Encryption in Transit

Encryption in transit protects data as it moves across networks, whether between a user's browser and a web server, between microservices within a data centre, or between cloud services. Without encryption in transit, data passes through potentially many network devices and links where it could be intercepted by attackers performing man-in-the-middle attacks, packet sniffing, or network tapping.

The most common protocol for encryption in transit is TLS, which secures HTTPS web traffic, email (SMTP/IMAP with STARTTLS), and many other application protocols. For internal communications, mutual TLS (mTLS) provides bidirectional authentication, ensuring that both the client and server verify each other's identity. VPN tunnels (using IPsec or WireGuard) can also encrypt traffic at the network layer, protecting all communications between two endpoints regardless of the application protocol.

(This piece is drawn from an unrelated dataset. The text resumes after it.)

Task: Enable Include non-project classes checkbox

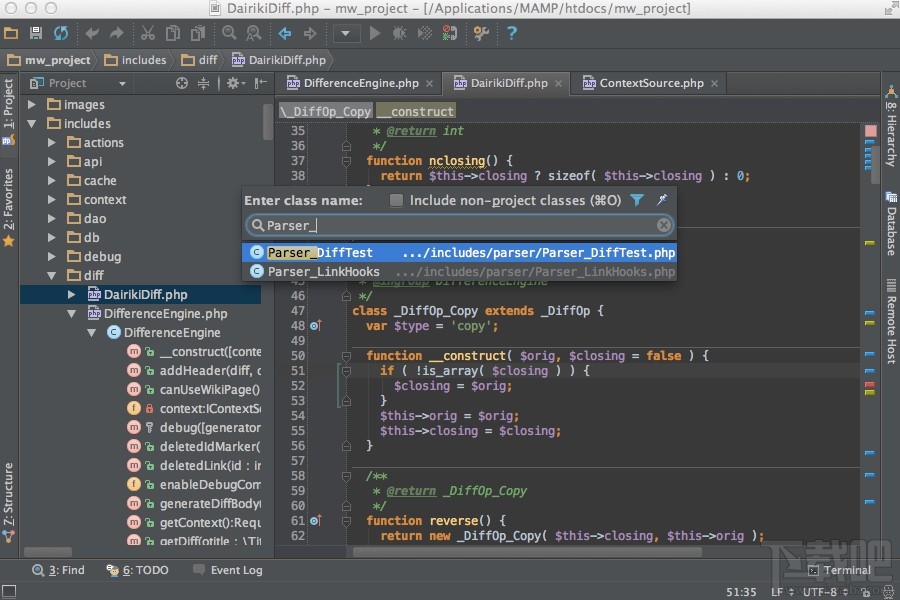Action: click(396, 200)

Implementing encryption in transit requires careful configuration to be effective. This includes using current TLS versions (1.2 or 1.3), selecting strong cipher suites, enabling HTTP Strict Transport Security (HSTS) headers to prevent protocol downgrade attacks, and implementing certificate pinning for mobile applications. Organizations should also encrypt internal east-west traffic between services, not just north-south traffic from external clients, as attackers who gain a foothold inside a network can otherwise move laterally and intercept sensitive communications between internal systems.